We should expect RL environment startups to be very relevant through at least 2025-2028, especially in the mid-training and post-training phases, because they supply crucial infrastructure that labs need to push capabilities and alignment.
But many such startups will fail or get consolidated, especially if they focus on single, narrow environments that are expensive to maintain or quickly obsolete. The ones that survive are likely those that offer reusable, modular, upgradeable, or domain-agnostic environments; and/or those with strong partnerships with labs or open source communities.
RL environments will not completely replace other training stages. Pretraining (foundation models) remains necessary. But the marginal gains from further pretraining decline. So the growth will be more in mid- and post-training work, with RL environments, reward modeling, reasoning, etc., forming the battlegrounds for new advances.
Eventually, there might be a shift toward more “environment standards” or “reward environment hubs” (open or semi-open) analogous to how datasets / evaluation benchmarks once standardized parts of NLP/vision.
Startups who can position themselves as platforms (environment + compute + evaluation + easy integration into labs’ pipelines) will have better longevity vs those offering one-off environments.
Also be aware that RL environments sellers have other low hanging fruit for pivots - those that sell to enterprises can easily sell other forward deployed automations leveraging MLE expertise disparity, or other parts of the stack that come up soon

A bitter lesson on having theses is that you can usually never invalidate a startup purely thematically.

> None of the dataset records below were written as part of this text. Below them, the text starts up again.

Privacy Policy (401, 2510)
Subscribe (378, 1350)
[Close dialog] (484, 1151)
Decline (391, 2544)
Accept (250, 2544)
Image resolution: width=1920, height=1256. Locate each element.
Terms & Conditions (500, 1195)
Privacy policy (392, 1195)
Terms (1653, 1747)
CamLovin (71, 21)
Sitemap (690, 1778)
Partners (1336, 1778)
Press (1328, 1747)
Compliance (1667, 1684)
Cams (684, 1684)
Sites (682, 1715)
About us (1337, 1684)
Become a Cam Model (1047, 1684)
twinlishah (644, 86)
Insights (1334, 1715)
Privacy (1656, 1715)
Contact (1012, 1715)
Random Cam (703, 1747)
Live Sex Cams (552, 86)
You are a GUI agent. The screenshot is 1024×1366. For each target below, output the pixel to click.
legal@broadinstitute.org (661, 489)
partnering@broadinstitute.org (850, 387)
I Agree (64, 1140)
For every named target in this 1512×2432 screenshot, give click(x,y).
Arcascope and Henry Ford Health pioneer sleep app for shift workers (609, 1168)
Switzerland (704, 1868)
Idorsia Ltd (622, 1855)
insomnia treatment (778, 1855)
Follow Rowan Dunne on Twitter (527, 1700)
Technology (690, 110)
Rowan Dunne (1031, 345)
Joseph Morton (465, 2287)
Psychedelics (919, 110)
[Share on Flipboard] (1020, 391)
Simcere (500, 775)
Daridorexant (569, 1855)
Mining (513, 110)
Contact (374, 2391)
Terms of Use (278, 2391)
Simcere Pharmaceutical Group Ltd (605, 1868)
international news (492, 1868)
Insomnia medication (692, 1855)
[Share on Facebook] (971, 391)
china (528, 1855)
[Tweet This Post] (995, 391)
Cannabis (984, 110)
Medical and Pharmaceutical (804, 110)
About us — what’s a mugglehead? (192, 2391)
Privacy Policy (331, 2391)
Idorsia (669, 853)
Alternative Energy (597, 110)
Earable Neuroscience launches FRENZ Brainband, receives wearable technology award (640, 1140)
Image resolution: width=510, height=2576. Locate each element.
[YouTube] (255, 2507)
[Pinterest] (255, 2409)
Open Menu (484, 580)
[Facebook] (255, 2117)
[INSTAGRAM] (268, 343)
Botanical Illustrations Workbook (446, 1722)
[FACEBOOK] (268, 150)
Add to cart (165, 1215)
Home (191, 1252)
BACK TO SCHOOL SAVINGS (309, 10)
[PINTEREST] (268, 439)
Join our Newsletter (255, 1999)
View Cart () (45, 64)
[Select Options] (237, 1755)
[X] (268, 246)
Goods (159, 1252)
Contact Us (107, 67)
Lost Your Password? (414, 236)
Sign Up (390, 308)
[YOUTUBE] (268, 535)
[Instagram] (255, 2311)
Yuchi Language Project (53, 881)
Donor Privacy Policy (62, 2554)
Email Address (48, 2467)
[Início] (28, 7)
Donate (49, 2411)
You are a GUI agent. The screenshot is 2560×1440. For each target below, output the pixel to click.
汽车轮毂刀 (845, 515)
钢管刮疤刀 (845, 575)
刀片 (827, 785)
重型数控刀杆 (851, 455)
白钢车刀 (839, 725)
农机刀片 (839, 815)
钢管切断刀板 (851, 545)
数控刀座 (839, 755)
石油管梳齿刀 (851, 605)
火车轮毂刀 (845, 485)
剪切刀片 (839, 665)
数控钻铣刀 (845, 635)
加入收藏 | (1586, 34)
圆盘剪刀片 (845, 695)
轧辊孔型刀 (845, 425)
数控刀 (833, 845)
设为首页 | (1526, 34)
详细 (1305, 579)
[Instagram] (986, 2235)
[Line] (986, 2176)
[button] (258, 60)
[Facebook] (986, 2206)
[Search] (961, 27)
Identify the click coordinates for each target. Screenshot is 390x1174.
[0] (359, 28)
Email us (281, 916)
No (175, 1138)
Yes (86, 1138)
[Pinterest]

People often forget how much of an advantage having an incredibly customer-centric AI native team that sells to hyperspender logos actually is. Regardless if you’re selling data (consulting type one time arrangements), the knowledge asymmetry from being a trusted vendor with a large war chest to hire capital to all of the magnificent 7 labs is an inherent right to win whatever AI infra category comes next.

OpenAI and Mercor are coming out very soon with a general purpose eval, that OAI has specifically asked Mercor to delay releasing, to improve their own performance on, for example. No amount of “customer interview” research, bar being an ex-researcher, could have yielded you this insight and the depth of relationship to act on it, if you weren’t in Mercor’s position.

The conclusions that I espouse have been reached by other founders, and maybe are considered old and discarded in their journey. At the end of the day, I remain a people-focused investor, and my thoughts are an olive branch to founders to see if we think alike.